*Exercise aim*.
Search the records for the word "first" and copy every line in which it occurs.

*Provided data*.

########

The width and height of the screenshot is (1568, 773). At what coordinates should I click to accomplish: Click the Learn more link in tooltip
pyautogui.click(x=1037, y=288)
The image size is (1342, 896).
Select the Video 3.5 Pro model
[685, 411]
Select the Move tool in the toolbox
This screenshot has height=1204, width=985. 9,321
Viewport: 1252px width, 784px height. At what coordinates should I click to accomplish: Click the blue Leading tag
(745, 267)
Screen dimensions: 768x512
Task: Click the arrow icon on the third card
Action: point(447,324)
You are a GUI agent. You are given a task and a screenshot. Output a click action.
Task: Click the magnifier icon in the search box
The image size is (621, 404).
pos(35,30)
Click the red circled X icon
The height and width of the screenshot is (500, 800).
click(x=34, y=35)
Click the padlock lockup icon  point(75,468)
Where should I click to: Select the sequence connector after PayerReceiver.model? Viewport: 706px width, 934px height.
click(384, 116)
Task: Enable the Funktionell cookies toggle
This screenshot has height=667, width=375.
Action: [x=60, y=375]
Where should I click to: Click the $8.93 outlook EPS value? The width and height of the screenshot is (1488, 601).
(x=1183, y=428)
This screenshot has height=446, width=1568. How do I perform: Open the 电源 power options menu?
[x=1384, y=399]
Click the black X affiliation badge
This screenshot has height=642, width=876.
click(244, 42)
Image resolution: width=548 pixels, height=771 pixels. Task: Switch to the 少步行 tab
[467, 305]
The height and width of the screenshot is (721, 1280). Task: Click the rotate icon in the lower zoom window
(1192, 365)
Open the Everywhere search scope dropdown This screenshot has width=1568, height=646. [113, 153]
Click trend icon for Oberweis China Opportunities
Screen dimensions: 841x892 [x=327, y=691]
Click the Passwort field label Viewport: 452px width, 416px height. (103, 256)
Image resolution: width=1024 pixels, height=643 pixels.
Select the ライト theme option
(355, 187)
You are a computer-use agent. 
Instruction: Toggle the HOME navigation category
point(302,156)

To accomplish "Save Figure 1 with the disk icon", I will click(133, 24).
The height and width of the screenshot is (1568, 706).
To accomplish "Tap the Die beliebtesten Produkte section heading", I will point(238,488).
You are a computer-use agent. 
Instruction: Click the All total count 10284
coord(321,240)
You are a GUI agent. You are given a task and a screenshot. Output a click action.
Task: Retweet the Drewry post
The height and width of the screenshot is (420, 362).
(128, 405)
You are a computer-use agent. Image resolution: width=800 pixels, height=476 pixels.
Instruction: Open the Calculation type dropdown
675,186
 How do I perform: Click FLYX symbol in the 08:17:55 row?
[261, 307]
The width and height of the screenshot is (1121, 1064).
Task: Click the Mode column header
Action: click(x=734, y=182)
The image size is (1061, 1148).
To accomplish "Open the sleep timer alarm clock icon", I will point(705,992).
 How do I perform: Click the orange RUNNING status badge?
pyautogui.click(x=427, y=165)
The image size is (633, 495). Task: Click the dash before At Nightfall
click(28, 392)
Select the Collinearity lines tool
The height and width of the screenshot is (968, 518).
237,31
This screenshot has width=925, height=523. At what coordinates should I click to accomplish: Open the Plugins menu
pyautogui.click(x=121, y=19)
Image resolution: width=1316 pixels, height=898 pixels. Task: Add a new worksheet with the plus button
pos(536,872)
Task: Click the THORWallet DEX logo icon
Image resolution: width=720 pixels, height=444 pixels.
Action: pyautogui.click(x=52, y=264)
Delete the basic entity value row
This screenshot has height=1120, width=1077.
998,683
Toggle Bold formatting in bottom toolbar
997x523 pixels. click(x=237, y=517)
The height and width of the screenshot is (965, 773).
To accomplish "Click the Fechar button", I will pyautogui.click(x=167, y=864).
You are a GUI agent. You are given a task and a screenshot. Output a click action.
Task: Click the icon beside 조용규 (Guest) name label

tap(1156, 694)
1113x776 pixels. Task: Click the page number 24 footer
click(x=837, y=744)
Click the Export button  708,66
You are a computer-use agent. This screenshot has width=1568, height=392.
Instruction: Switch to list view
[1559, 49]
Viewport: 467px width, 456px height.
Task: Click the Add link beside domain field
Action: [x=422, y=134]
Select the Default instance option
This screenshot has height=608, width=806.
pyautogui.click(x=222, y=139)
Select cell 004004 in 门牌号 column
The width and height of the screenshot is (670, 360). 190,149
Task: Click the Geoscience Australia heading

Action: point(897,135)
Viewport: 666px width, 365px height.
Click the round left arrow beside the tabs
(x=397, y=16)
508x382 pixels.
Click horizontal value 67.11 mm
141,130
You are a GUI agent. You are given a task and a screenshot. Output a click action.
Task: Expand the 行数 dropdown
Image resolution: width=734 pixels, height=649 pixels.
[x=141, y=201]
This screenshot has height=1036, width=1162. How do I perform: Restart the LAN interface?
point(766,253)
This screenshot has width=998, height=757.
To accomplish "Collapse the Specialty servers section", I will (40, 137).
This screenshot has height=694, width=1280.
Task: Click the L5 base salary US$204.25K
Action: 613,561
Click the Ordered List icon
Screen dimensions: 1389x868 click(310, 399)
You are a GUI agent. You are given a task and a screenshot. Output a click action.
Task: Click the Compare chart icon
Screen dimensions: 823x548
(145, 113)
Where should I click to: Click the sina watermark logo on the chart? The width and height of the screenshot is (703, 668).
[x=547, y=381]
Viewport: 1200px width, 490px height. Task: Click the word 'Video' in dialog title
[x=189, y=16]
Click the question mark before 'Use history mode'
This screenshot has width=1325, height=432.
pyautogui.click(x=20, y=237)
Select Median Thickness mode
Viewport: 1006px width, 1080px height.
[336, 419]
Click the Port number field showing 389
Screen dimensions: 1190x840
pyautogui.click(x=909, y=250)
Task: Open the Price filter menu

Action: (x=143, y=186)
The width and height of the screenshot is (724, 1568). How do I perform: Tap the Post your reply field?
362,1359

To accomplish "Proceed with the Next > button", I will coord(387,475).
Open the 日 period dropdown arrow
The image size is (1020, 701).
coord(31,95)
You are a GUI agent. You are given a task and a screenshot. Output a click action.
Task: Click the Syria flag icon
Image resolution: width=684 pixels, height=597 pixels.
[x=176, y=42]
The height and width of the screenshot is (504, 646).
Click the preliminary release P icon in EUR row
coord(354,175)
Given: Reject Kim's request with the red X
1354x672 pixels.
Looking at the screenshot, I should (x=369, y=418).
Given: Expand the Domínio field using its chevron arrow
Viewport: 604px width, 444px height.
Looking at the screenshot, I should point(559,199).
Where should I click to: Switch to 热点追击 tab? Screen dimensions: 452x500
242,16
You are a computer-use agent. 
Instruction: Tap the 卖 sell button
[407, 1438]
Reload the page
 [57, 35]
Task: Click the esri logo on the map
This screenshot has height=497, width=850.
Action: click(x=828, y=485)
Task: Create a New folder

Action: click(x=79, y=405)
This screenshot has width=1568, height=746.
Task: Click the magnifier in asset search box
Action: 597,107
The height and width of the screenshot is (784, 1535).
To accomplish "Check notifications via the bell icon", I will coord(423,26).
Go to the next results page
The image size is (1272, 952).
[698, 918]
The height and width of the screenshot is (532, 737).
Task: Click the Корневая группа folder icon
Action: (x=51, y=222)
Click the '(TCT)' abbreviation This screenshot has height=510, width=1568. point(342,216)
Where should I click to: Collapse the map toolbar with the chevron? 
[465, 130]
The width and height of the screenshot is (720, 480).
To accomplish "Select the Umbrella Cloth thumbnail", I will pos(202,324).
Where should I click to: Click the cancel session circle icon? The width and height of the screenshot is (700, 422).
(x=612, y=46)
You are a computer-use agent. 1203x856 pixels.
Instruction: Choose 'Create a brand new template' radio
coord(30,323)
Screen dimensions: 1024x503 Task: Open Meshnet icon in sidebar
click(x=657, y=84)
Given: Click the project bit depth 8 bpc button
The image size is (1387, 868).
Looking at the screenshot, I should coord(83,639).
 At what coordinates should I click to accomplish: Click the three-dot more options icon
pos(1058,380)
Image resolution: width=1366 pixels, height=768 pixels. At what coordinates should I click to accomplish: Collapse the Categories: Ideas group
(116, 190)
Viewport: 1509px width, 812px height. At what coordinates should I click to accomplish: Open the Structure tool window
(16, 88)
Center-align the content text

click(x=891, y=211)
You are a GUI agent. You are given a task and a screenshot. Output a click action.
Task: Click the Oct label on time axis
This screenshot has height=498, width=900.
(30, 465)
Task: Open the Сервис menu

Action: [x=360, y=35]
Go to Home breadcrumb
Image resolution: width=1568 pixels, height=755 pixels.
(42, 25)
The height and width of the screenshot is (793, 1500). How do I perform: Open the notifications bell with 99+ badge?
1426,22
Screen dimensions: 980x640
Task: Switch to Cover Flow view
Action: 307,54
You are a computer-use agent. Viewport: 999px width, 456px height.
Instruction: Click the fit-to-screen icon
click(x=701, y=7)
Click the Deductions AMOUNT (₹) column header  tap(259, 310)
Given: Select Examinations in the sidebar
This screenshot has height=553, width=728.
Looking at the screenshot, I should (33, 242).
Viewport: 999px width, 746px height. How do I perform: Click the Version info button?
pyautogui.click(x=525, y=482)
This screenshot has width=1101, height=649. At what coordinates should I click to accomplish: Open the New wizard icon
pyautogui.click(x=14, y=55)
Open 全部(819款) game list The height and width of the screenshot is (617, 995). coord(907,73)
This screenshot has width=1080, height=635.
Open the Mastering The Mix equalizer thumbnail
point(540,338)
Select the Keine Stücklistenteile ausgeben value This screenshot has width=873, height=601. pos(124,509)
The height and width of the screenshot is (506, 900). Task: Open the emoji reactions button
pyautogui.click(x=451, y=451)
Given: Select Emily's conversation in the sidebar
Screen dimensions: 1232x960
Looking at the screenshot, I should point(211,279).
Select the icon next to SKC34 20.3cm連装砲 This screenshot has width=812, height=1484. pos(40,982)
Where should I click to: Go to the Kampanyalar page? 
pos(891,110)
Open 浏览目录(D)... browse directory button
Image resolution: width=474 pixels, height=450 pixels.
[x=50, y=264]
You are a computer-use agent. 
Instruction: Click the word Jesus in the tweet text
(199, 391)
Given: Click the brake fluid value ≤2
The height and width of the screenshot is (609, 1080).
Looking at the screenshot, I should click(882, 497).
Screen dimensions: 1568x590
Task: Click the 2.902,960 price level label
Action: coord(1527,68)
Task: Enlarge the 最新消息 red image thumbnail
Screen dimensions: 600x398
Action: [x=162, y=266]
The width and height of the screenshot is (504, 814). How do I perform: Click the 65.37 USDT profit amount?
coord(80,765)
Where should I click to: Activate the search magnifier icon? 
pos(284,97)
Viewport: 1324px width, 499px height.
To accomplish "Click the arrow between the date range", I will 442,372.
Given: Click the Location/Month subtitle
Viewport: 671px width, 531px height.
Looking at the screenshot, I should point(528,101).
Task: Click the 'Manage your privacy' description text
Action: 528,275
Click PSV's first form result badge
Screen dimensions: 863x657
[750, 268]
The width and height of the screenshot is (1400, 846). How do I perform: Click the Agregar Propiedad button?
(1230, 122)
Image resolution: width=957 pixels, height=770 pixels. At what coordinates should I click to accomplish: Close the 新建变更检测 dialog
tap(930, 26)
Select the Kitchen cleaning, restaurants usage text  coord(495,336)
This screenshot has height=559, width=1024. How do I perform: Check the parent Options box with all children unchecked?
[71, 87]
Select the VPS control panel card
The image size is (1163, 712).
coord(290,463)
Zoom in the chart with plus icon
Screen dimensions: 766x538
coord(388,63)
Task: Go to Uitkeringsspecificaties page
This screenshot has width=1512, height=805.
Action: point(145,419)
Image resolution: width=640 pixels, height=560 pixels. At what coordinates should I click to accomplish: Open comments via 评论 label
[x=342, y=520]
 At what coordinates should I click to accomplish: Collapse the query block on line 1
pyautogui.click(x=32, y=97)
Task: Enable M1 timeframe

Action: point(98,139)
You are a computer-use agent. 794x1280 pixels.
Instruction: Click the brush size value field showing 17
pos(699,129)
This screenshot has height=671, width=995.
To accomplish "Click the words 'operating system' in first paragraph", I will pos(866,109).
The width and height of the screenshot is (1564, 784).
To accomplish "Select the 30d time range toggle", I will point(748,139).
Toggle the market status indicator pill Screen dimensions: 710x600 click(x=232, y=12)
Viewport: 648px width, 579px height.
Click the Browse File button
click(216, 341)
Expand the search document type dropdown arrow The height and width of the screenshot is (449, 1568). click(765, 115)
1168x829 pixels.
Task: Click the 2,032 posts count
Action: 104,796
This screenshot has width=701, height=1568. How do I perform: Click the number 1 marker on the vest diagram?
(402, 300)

########

*Your response*.
Click PSV's first form result badge
To accomplish "Click the words 'operating system' in first paragraph", I will pos(866,109).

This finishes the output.